## Quoted passage
Carlo does acknowledge that there have been “threats” in the direction of funding cuts or halting certain types of care.
Last month, Trump ended federal support for gender-affirming care for minors, care that major medical groups such as the American Medical Association and the American Academy of Pediatrics support. (Gender affirming care for minors was outlawed in Texas in 2023.)
Following an executive order ruling that the federal government only recognizes the male and female genders, the Trump administration directed federal health agencies to scrub their websites of what was once publicly available data on a variety of topics.
In a memo sent to federal workers last week, employees at the Centers for Disease Control and Prevention were instructed to remove any content related to gender identity from the organizations’ websites within just a few days. As a result, webpages like Health Disparities Among LQBTQ Youth, and Fast Facts: HIV and Transgender People have been scrubbed.
The centers’ HIV webpage was also taken down temporarily, although at least some of the content was restored as of Wednesday. A note at the top of the webpage reads “CDC’s website is being modified to comply with President Trump’s Executive Orders.”
The Federal Health and Human Services Department and the National Institutes of Health have also removed a number of webpages since Trump’s order.
Many of those webpages, Carlo said, have been used by medical professionals for decades as sources for information or research on topics that affect their patients’ lives. Ensuring that the publication of scientific studies or journals remains public is something he believes the medical community needs to remain “very vigilant” about.

## Action item A
According to the passage on removed federal health webpages, in what year did Texas outlaw gender-affirming care for minors?
## Action item B
Repeat part of the passage on removed federal health webpages word for word, starting at the words "The centers’ HIV" and stopping after "since Trump’s order.".
## Action item C
Carry on the passage on removed federal health webpages from the point where it stops.

## Dataset extract

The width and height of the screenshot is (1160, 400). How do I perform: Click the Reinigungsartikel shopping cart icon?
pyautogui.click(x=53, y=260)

## Answer A
2023

## Answer B
The centers’ HIV webpage was also taken down temporarily, although at least some of the content was restored as of Wednesday. A note at the top of the webpage reads “CDC’s website is being modified to comply with President Trump’s Executive Orders.”
The Federal Health and Human Services Department and the National Institutes of Health have also removed a number of webpages since Trump’s order.

## Answer C
“It's certainly concerning the degree of information that has been taken off of government-level websites,” Carlo said. “We're essentially dealing with a lot of links that don't go anywhere anymore. So there is some concern about that. I don't know at this point how large or great of scale it is. I don't think anybody knows right now.”
With information from the Trump administration still vague, Prism has begun identifying programs that receive federal funding that could be at risk and creating contingency plans.
The organization has been funded by federal grants “virtually since its inception,” Carlo added, but securing private sector or community funding could be a future step in ensuring Dallas’ most at-risk residents have a continuation in care.
“As a health center in Dallas, we're invested in doing the work that we do. We don't really want to get into the politics of things,” Carlo said. “We do think that the patient-level services is not really the battle being fought here, and I think everybody agrees that having health centers like us on the ground, in the trenches in the communities addressing health care and making people healthy, is a valuable part of our community.”